Bipolar Androgen Therapy: Breaking Out of the Chrysalis of Chronic Androgen Deprivation Therapy in Men with Late-Stage Castrate-Resistant Prostate Cancer
Posted June 23, 2020
Samuel Denmeade, Ph.D., Johns Hopkins University
Treatments to block or lower testosterone have been the standard therapy for prostate cancer since the seminal work of Charles Huggins on suppression of androgens in the 1940s. Men with prostate cancer are typically treated with androgen ablation therapy, however those treatments often stop working and result in the development of castration-resistant prostate cancer (CRPC). One way that this resistance may occur in these cells is adapting to a low testosterone environment while maintaining high levels of the androgen receptor. Paradoxically, studies have shown that CRPC cells can be growth-inhibited by treatment with extremely high levels of androgens. This novel and intriguing concept of using high dose testosterone as a therapy for prostate cancer seemed counterintuitive and was initially met with much skepticism. Dr. Samuel Denmeade and colleagues at Johns Hopkins University wanted to see if this different approach to therapy would work, and started by performing a small pilot clinical trial in which they learned that men with metastatic CRPC could tolerate FDA-approved doses of testosterone that produced high blood levels of testosterone without worsening side effects or causing disease progression.
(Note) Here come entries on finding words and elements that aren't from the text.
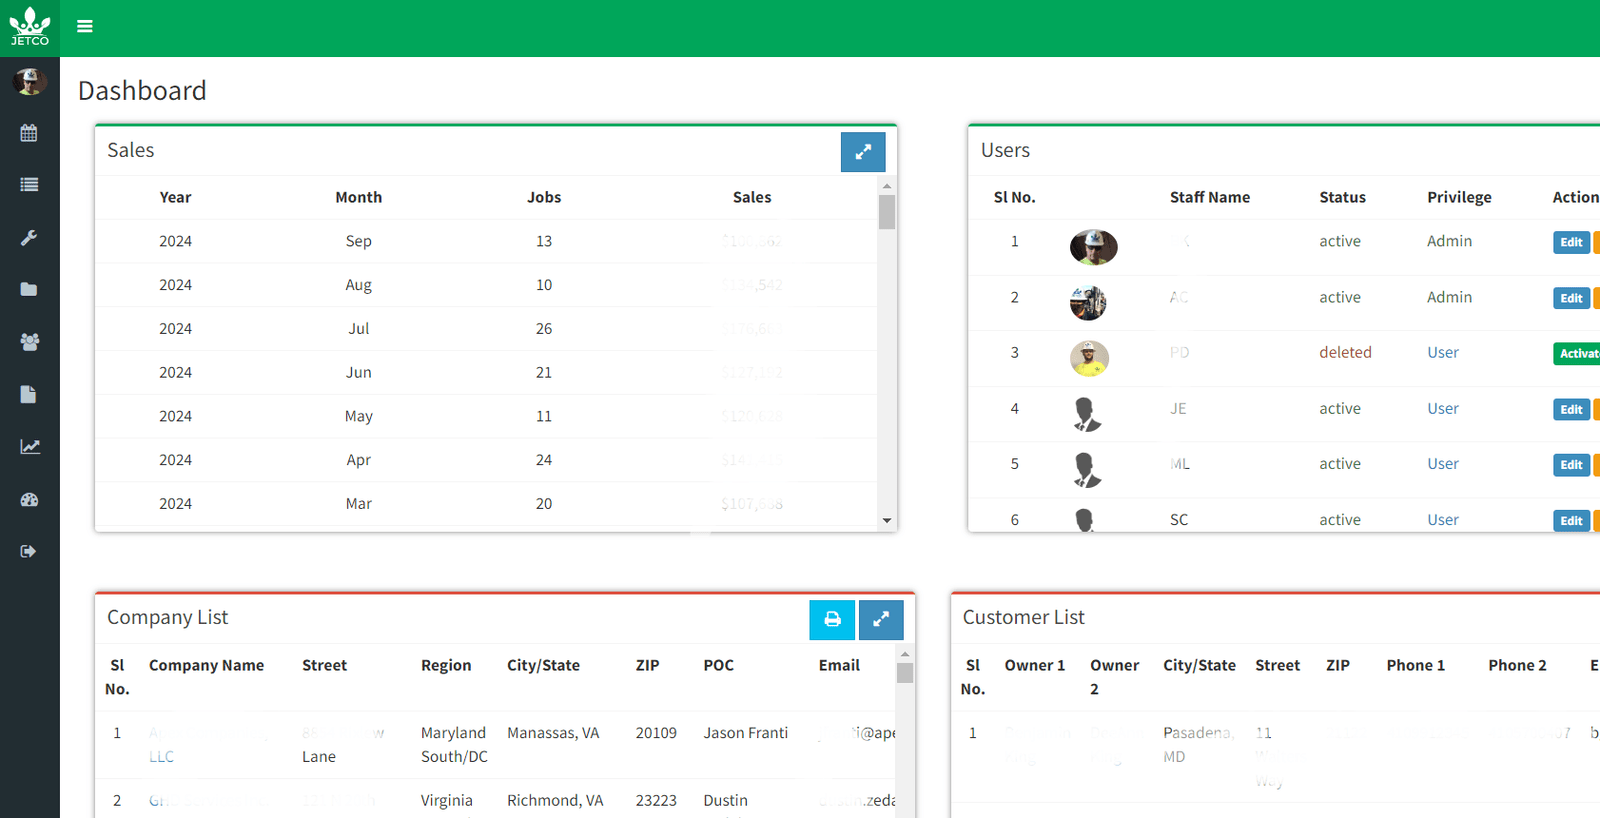1600x818 pixels.
Task: Expand the Company List panel
Action: pyautogui.click(x=880, y=620)
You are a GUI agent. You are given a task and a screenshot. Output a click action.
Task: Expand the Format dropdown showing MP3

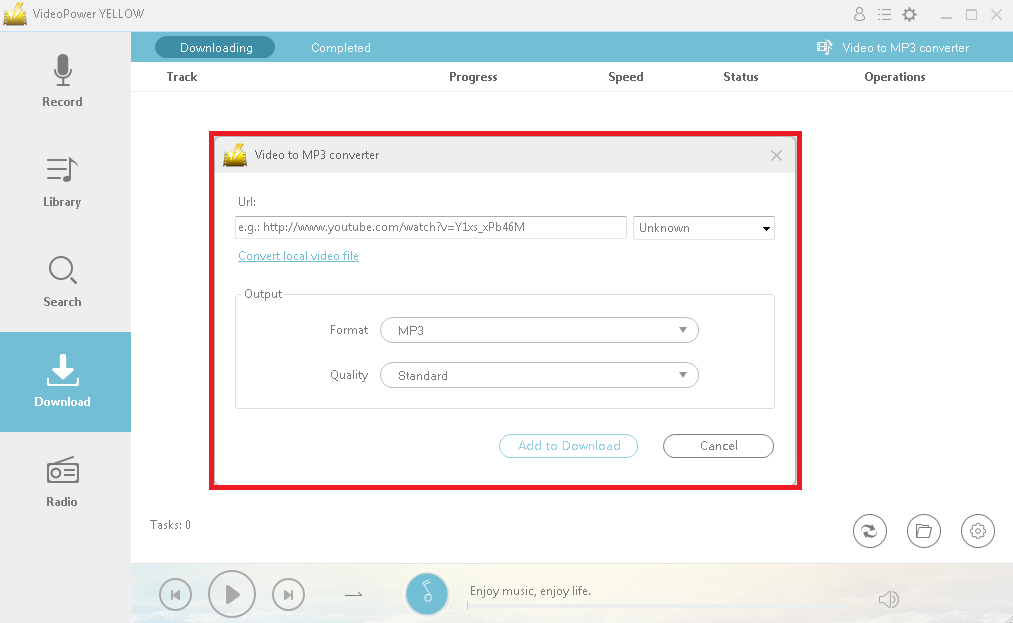click(x=539, y=330)
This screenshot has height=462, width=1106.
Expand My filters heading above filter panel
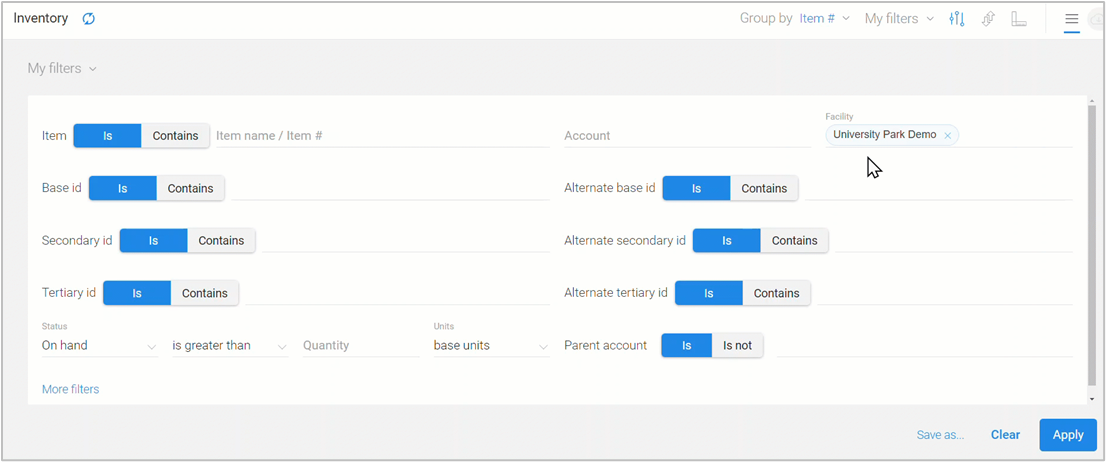[x=62, y=69]
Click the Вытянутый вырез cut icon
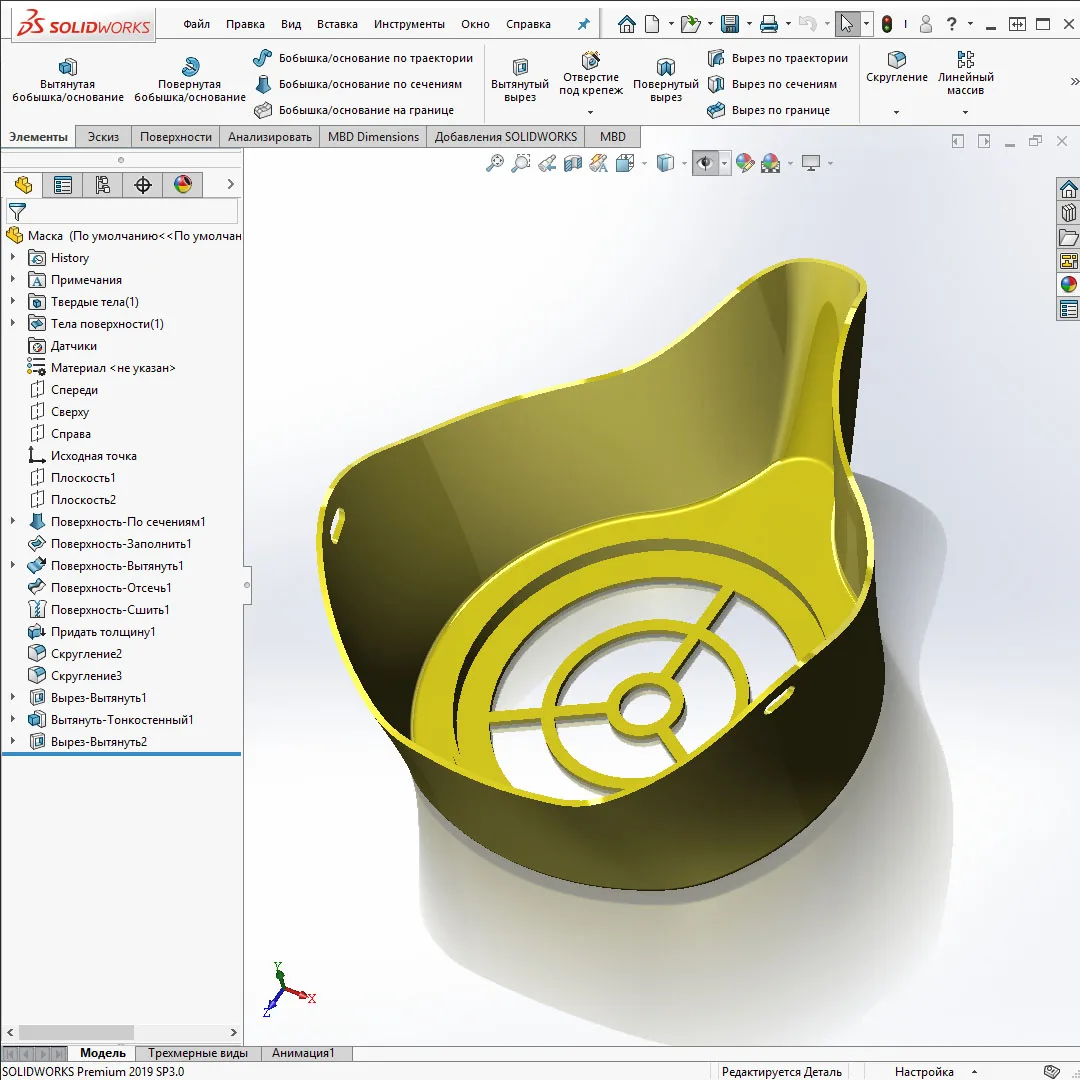1080x1080 pixels. click(520, 67)
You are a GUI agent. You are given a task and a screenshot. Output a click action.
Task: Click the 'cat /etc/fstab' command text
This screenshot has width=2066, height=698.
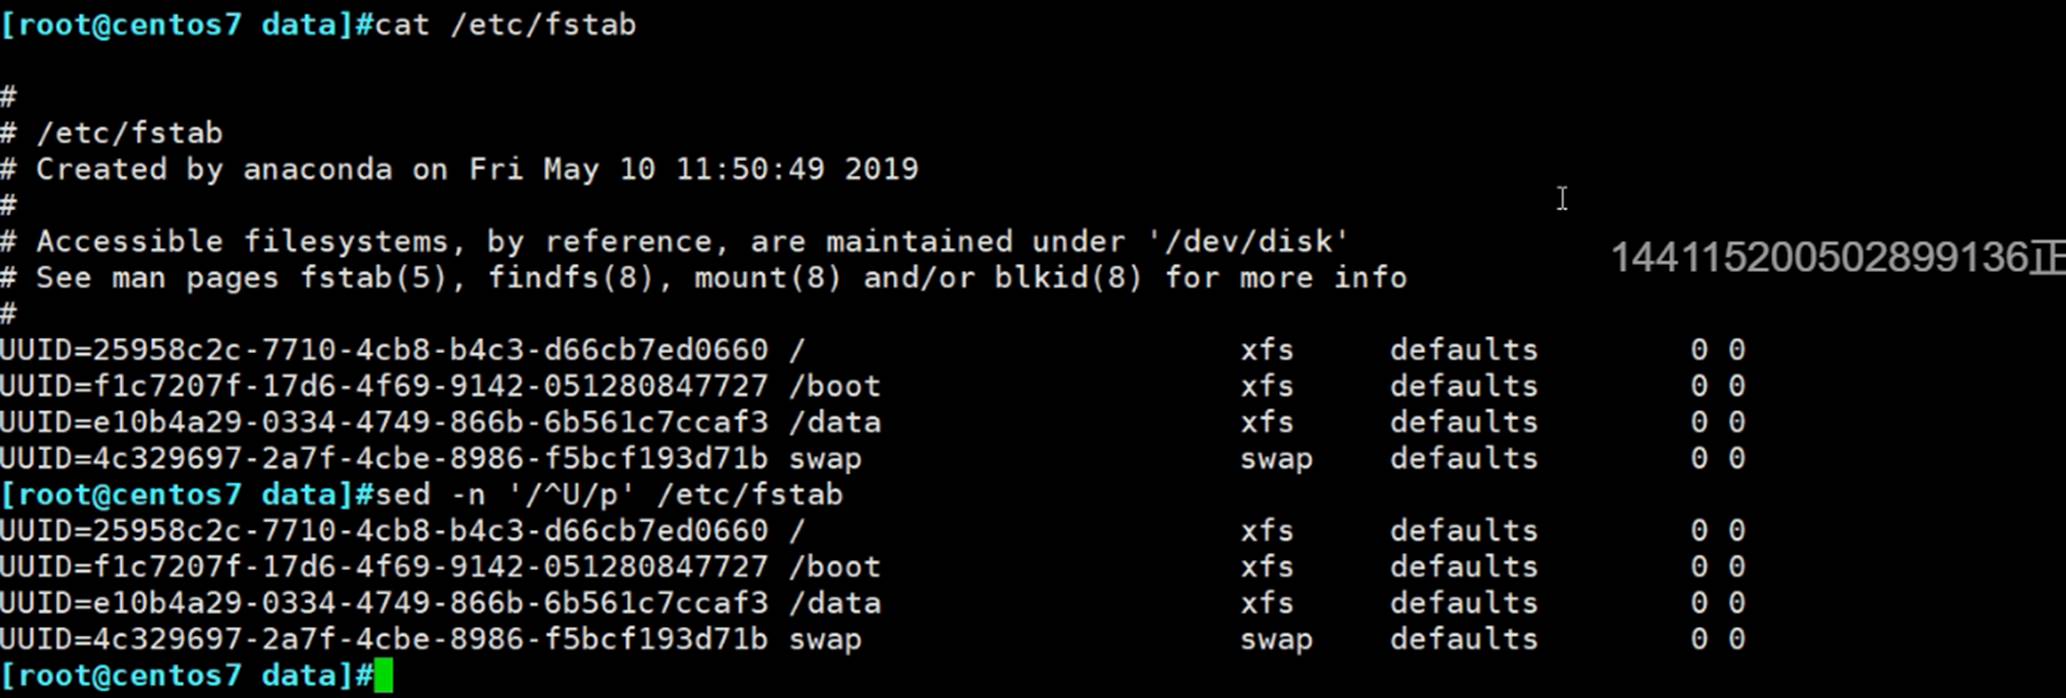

With this, the concept of bipolar androgen therapy (BAT) was established, which consists of a treatment strategy where CRPC cells rapidly cycle between supra physiological androgen levels and androgen ablation therapy.
With support from a PCRP FY13 Transformative Impact Award, Dr. Denmeade and his team performed a clinical study to expand on their previous clinical results and demonstrate that high dose testosterone can be safely administered and produce a therapeutic effect in men with CRPC, increase their quality of life, and potentially re-sensitize them to androgen therapy. With this funding, they completed a randomized Phase II study comparing BAT with the androgen inhibitor enzalutamide in asymptomatic men with CRPC (NCT02286921). For this TRANSFORMER (Testosterone Revival Abolishes Negative Symptoms, Fosters Objective Response and Modulates Enzalutamide Resistance) trial, they recruited 200 men from 17 research sites around the country. Surprisingly, even though these two therapies are the exact opposite of each other, they observed remarkably similar effects in these men and demonstrated the same time to disease progression (5.7 months), indicating that BAT did not enhance disease progression. Interestingly, they found that while 25% of patients who received enzalutamide before BAT had an effective response to the treatment, the response rate for patients who received enzalutamide after BAT was 75%, and the duration of their response was three times longer meaning that it took longer for their PC to stop responding to treatment. Finally, they showed BAT can enhance quality of life and restore sexual function in some men.
These results suggest that in addition to a primary response from BAT treatment, high dose testosterone has the potential to increase the duration of response to androgen ablative therapies like enzalutamide and may enhance quality of life after treatment. Based on these findings, the JHU team recently received a FY19 PCRP Clinical Trial Award to evaluate the effectiveness of repeat cycling between BAT and enzalutamide to determine if this approach could extend the effectiveness of the therapy regimen while minimizing the side effects. The clinical trial is anticipated to begin in late 2020. The work of Dr. Denmeade and his team epitomizes the goal of the PCRP to support innovative research ideas that have the potential to make a significant impact on the lives of men living with prostate cancer – in this case not only giving patients a prolonged or potentially an indefinite response to therapy, but also improving their quality of life. The true impact of this work on patient care will continue to emerge as more studies are performed. However, the results from the TRANSFORMER study suggest we may need to modify the current hormone therapy paradigm to incorporate periods of high dose testosterone alternating with periods of androgen deprivation as a way to prolong the duration and magnitude of hormone response.
John T. Isaacs, W. Nathaniel Brennen, and Samuel R. Denmeade. Rationale for bipolar androgen therapy (BAT) for metastatic prostate cancer. Cell Cycle, 2017, VOL. 16, NO. 18, 1639–1640.
Benjamin A Teply, MD, Hao Wang, PhD, Brandon Luber, MS, Rana Sullivan, RN, Irina Rifkind, RN, Ashley Bruns, RN, Avery Spitz, RN, Morgan DeCarli, BS, Victoria Sinibaldi, CRNP, Caroline F Pratz, CRNP, Changxue Lu, PhD, John L Silberstein, MHS, Jun Luo, PhD, Michael T Schweizer, MD, Prof Charles G Drake, MD, Prof Michael A Carducci, MD, Channing J Paller, MD, Emmanuel S Antonarakis, MD, Prof Mario A Eisenberger, MD, and Prof Samuel R Denmeade, MD. Bipolar androgen therapy in men with metastatic castration-resistant prostate cancer after progression on enzalutamide: an open-label, phase 2, multicohort study. Lancet Oncol. 2018 January; 19(1): 76–86.